• **Goal 1**
Write out the part of the Manuelita film article that runs from "Manuelita is a" down to "movie by Scope.", word for word.

- Spanish poster
- Directed by: Manuel García Ferré
- Written by: Manuel García Ferré (writer) María Elena Walsh (story)
- Produced by: Carlos Mentasti. Diana Cordoba
- Starring: Rosario Sánchez Almada Pelusa Suero Enrique Conlazo Miguel Esteban Cecilia Gispert Susana Sisto
- Cinematography: Jorge Somma
- Edited by: Luis Busso
- Music by: Néstor D'Alessandro Roberto Lar María Elena Walsh
- Production companies: Producciones García Ferré Telefe
- Distributed by: Columbia TriStar Films de Argentina
- Release date: 8 July 1999; (Argentina)
- Running time: 86 minutes
- Country: Argentina
- Language: Spanish
- Budget: $5 million
- Box office: $6.6 million

= Manuelita (film) =

1999 film

Manuelita is a 1999 Argentine animated adventure comedy-drama film directed by Manuel García Ferré. It was Argentina's official Best Foreign Language Film submission at the 72nd Academy Awards, but did not manage to receive a nomination. It is also the first ever animated film by Scope, and the first ever family movie by Scope.

Manuelita comes from a children's song of María Elena Walsh. Isa Cucinotta, co-curator of Rá-Tim-Bum Castle, said that Manuelita was as famous in Argentina as Winnie the Pooh was in the United States.

• **Raw data**

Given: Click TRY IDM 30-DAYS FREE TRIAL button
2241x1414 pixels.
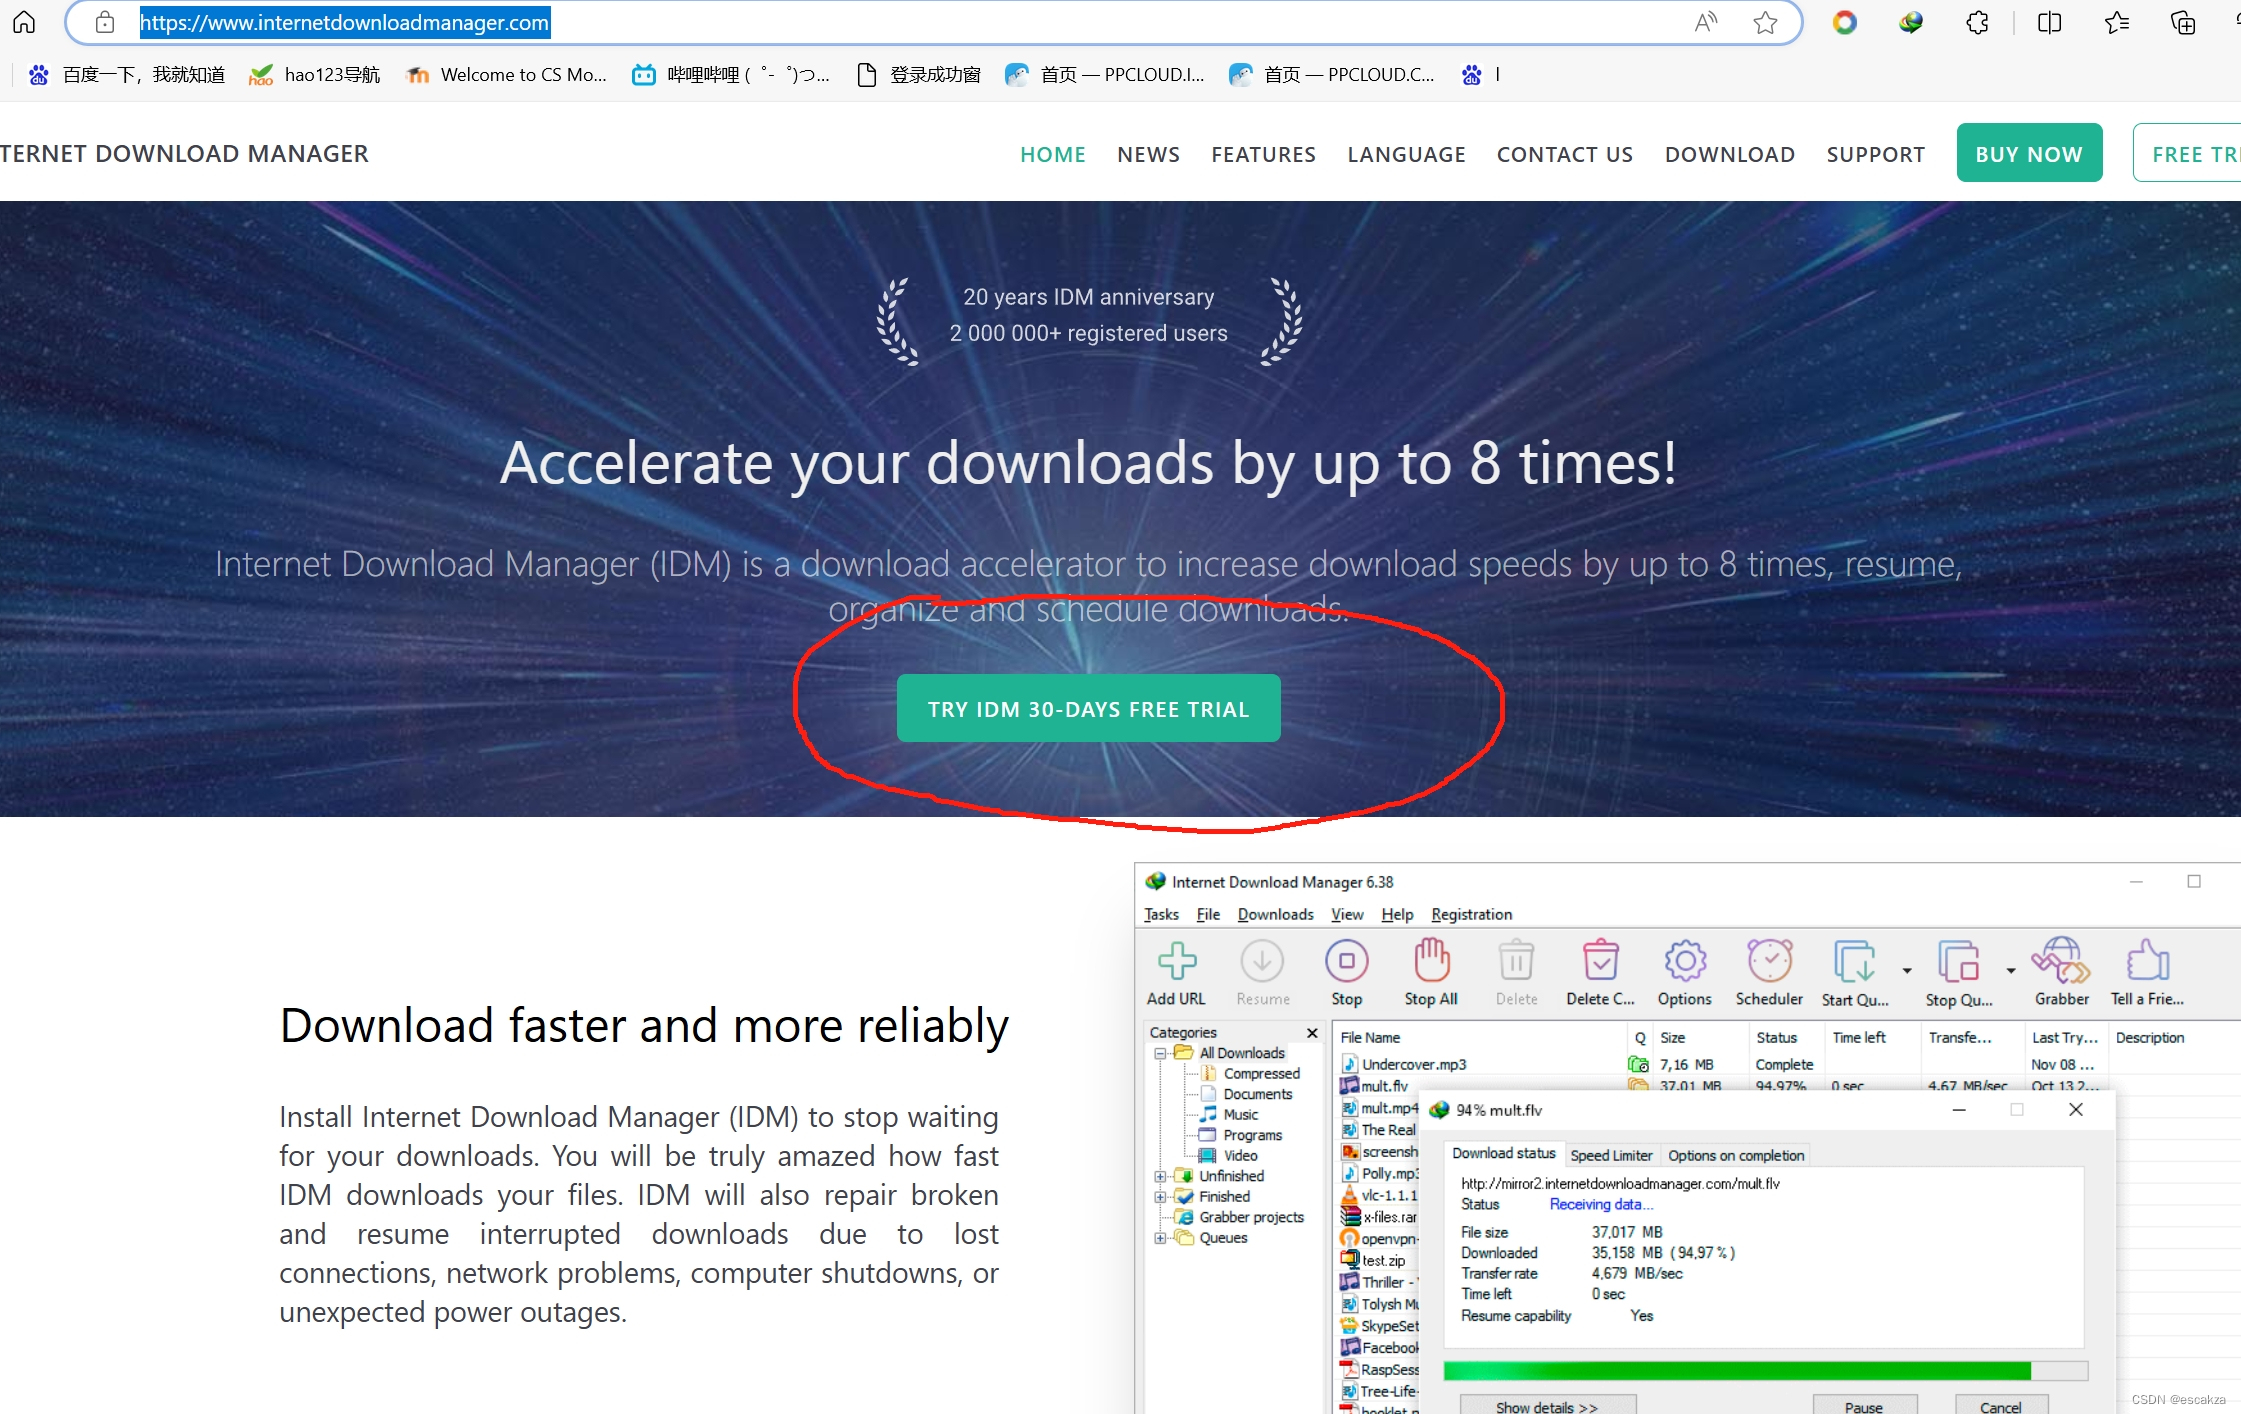Looking at the screenshot, I should click(1088, 709).
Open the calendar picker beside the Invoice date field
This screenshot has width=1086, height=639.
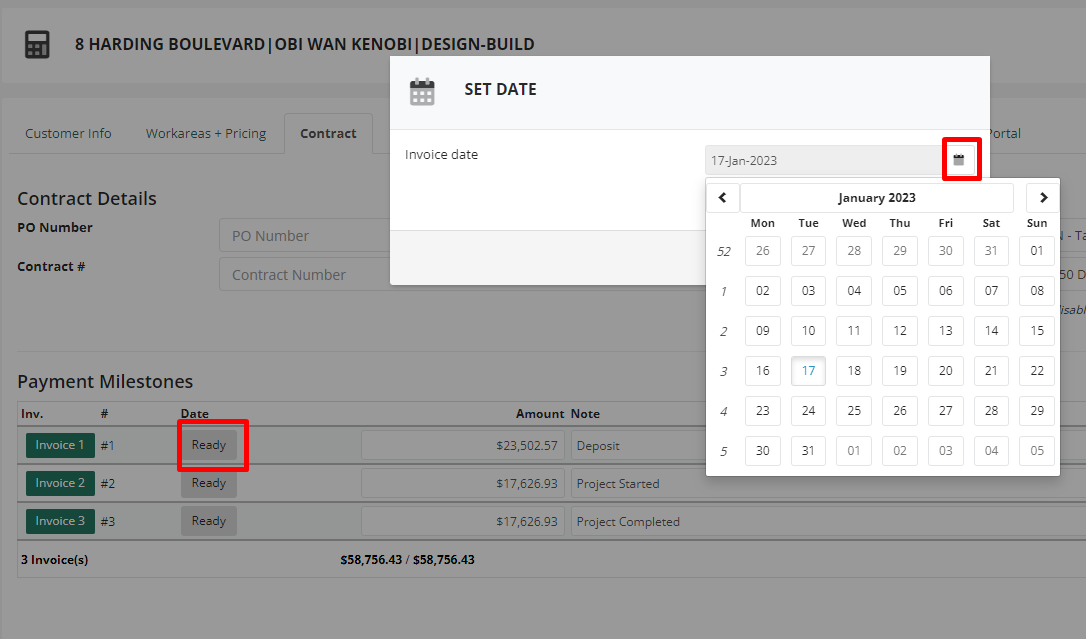[961, 159]
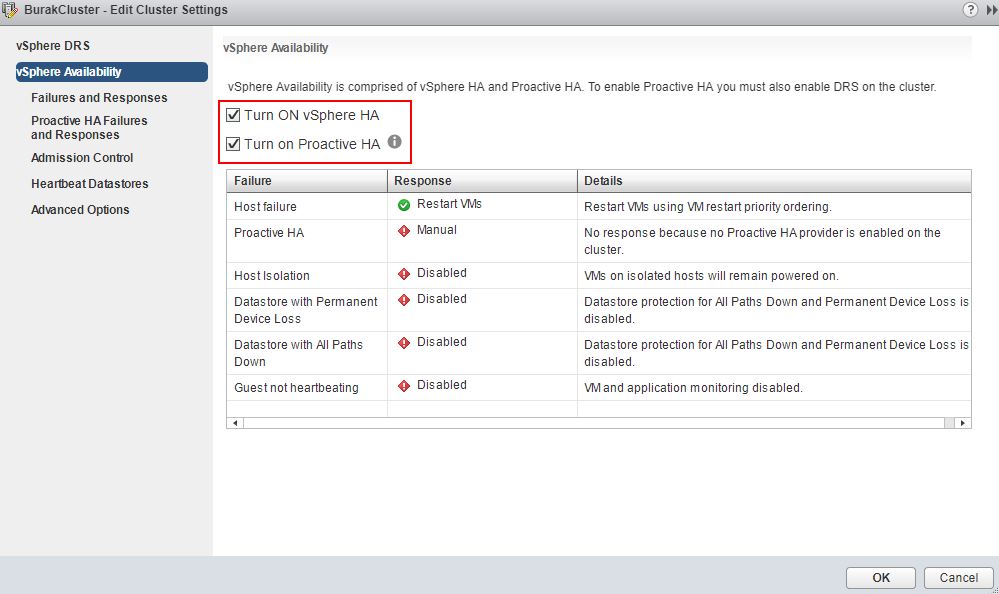Click the left scroll arrow of the table
This screenshot has width=999, height=594.
[x=235, y=423]
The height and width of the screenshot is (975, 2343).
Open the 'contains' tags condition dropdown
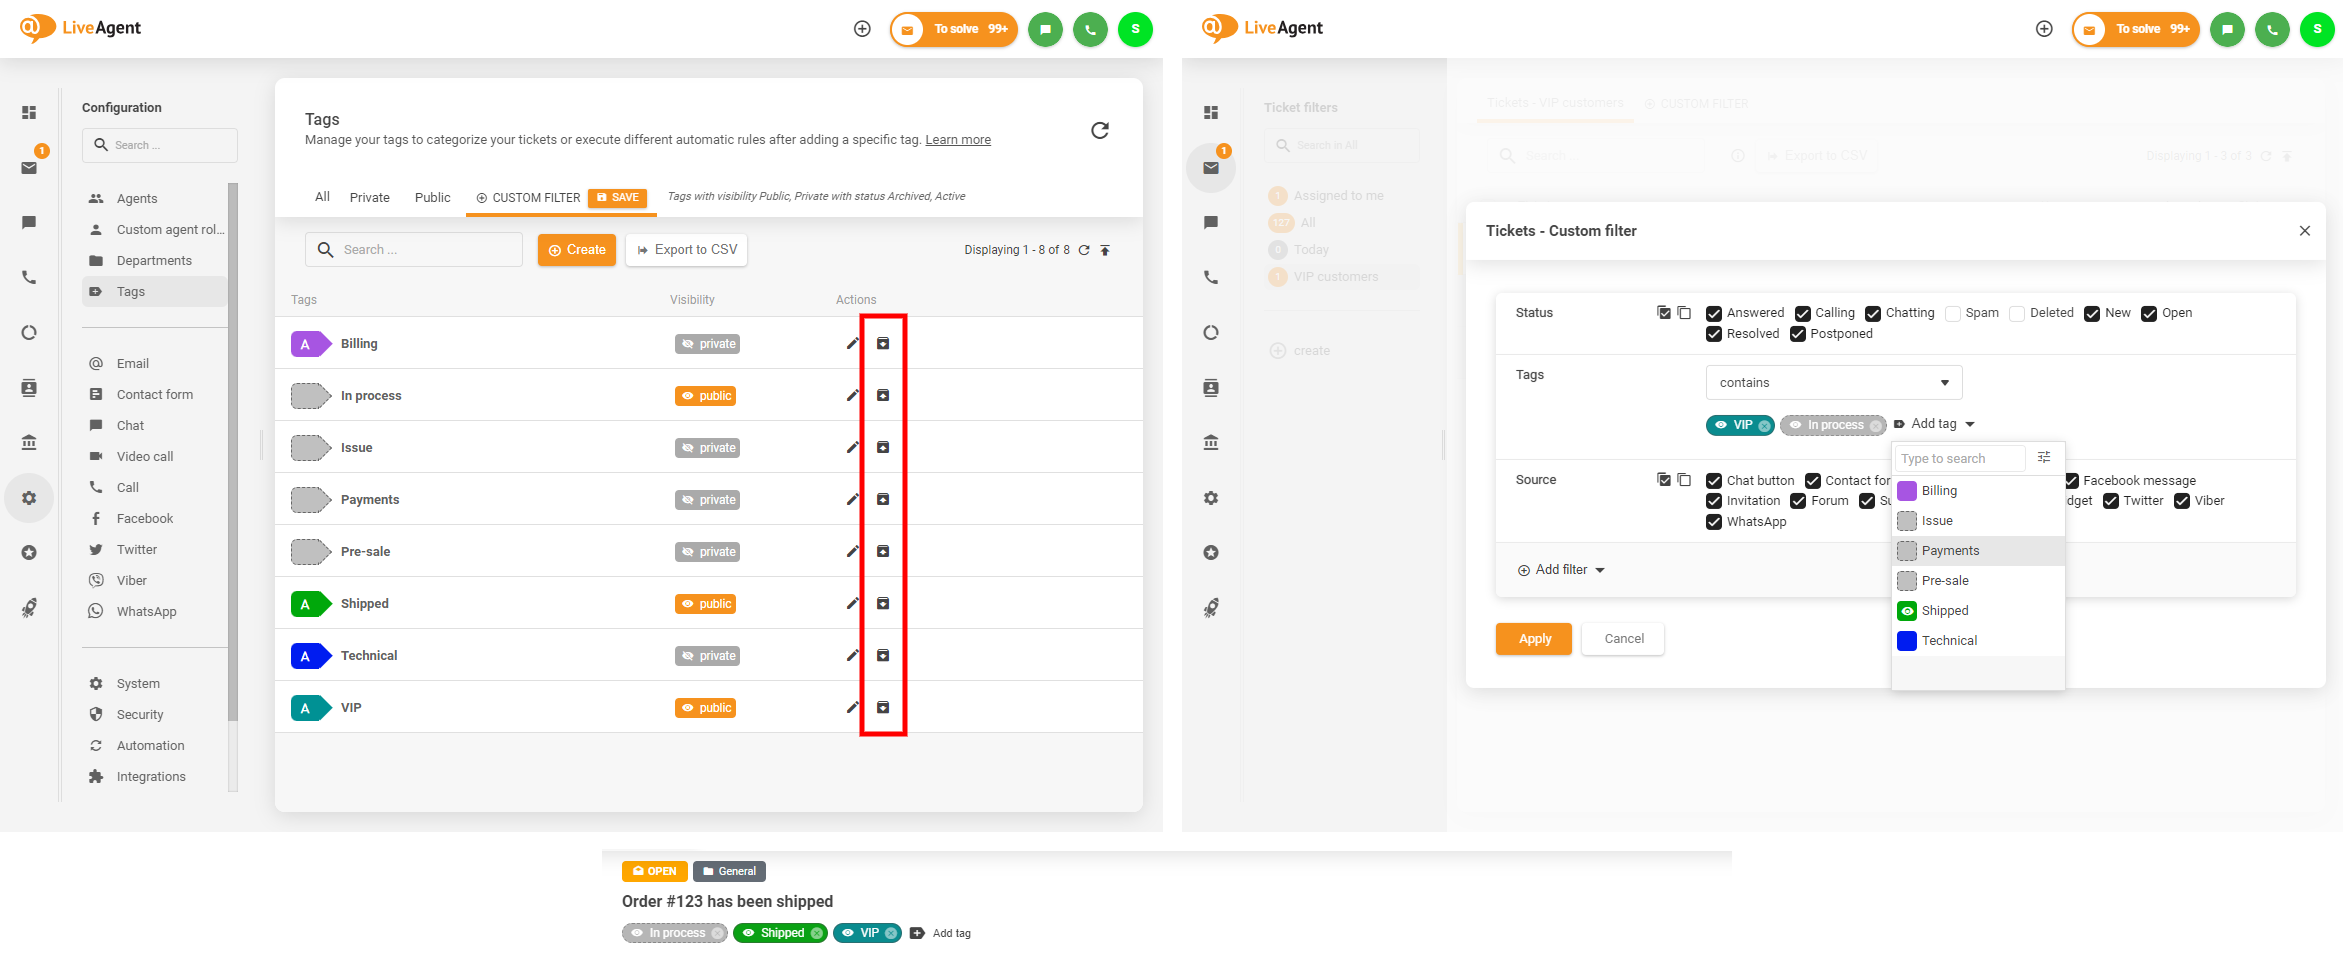[x=1833, y=383]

• **Goal 2**
Give the records again, every line of each one as it stands, but leave out the pictures.

• **Correct output 1**
Manuelita is a 1999 Argentine animated adventure comedy-drama film directed by Manuel García Ferré. It was Argentina's official Best Foreign Language Film submission at the 72nd Academy Awards, but did not manage to receive a nomination. It is also the first ever animated film by Scope, and the first ever family movie by Scope.

• **Correct output 2**
Given: Click TRY IDM 30-DAYS FREE TRIAL button
2241x1414 pixels.
Looking at the screenshot, I should click(1088, 709).
Open the calendar picker beside the Invoice date field
This screenshot has width=1086, height=639.
[961, 159]
Click the left scroll arrow of the table
This screenshot has width=999, height=594.
[x=235, y=423]
The height and width of the screenshot is (975, 2343).
Open the 'contains' tags condition dropdown
[x=1833, y=383]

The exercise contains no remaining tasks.